• [TO-DO LIST]:
- a) Set down, word for word, the part of the talk transcript below that opens with the words containing "Hello, and welcome" and closes with "of digital forensics.".
- b) Which abbreviations written entirely in capital letters appear in the talk transcript below? List them all.

• [SUPPLIED PASSAGE]:

::::

Hello, and welcome to Chip Chop: Smashing the Mobile Phone Security Chip for Fun and Digital Forensics. My name is Gunnar Alendal and I am a PhD candidate at NTNU in Norway, and I am going to talk about one of the more bottlenecks in digital forensics these days. Namely, the digital forensic acquisition phase, which is getting data from a deceased device, for example.
So our research looked into modern smartphone devices and how hard it is to access user data on such devices without the user credentials. So we will only focus on the digital forensic acquisition phase, which is after you have seized the device and before you extract the data, so we can have plain text data for analysis and reporting phase of digital forensics.
And just years back, this was not a challenge at all because security was not a big issue and it was just a matter of gaining access to the data, sort of, this older flash and just read out the content and then you can do the analysis and reporting fairly straightforward.
But in recent years, this has of course changed a lot because now our lives are mostly on smart devices. And of course the security level had to increase as well because of this and this mandatory security is now on all modern smartphones and users cannot choose to disable it even. So you do have a secure mobile device if purchased from the store and you usually don’t have to enable it. So this is of course very good for user security, but it is of course a huge challenge for digital forensic acquisition because now we need to either get hold of the user credentials or bypass the security mechanisms, protecting the sensitive user data.
So we looked into a modern smartphone from Samsung which runs Android. So we looked into what actually prevents us from doing digital forensic acquisition of such a device. And there are all kinds of security mechanisms on such a smart device and the most prevalent one protecting user data is of course the Android file-based encryption, which protects the user data if you don’t have the key material for decrypting it.
And we looked into paths to go and attack this model to see if we can extract data from devices without the knowledge of user credentials. And we figured out one such example path for doing digital forensic acquisition of the device is divided into two phases:
It’s first breaking the rich execution environment, which is where most of the code, Android operating system and apps live on an Android device. And then we needed to break a secure element chip, which was introduced recently on these phones because this secure element chip protects the encryption layer and the sensitive key material that protects the file-based encryption for sensitive user data.
So, we need to look into the different phases of file-based encryption before we can attack the model. And we often talk about different states when we talk about file-based encryption, and file-based encryption basically has two storage types; it has the Device Encrypted (DE) storage, and it has the Credential Encrypted (CE) storage. And of course, a device powered off will have no such key material available. And if you desolder the storage flash, it will just have encrypted material.
But if you power on such a device without entering user credentials, you will be in a before-first-unlock state, a BFU state. That means that the device-encrypted storage will be available because this is hardware-protected key material. And if the hardware is happy with the boot, so it’s considered a secure boot, then this key material will be available so you can read out Device Encrypted files.

::::

• [PROVIDED DATA]:

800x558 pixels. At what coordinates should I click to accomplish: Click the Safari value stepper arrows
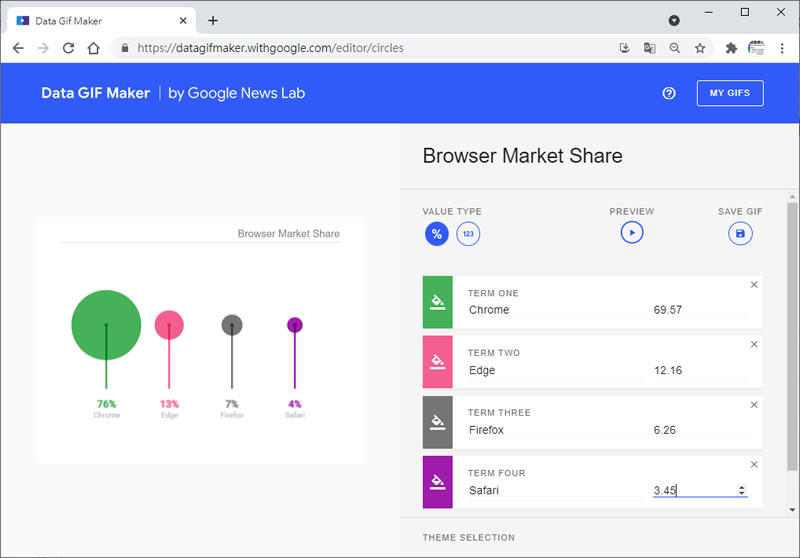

::::

• [EXPECTED ANSWERS]:
- a)
Hello, and welcome to Chip Chop: Smashing the Mobile Phone Security Chip for Fun and Digital Forensics. My name is Gunnar Alendal and I am a PhD candidate at NTNU in Norway, and I am going to talk about one of the more bottlenecks in digital forensics these days. Namely, the digital forensic acquisition phase, which is getting data from a deceased device, for example.
So our research looked into modern smartphone devices and how hard it is to access user data on such devices without the user credentials. So we will only focus on the digital forensic acquisition phase, which is after you have seized the device and before you extract the data, so we can have plain text data for analysis and reporting phase of digital forensics.

- b)
NTNU
DE
CE
BFU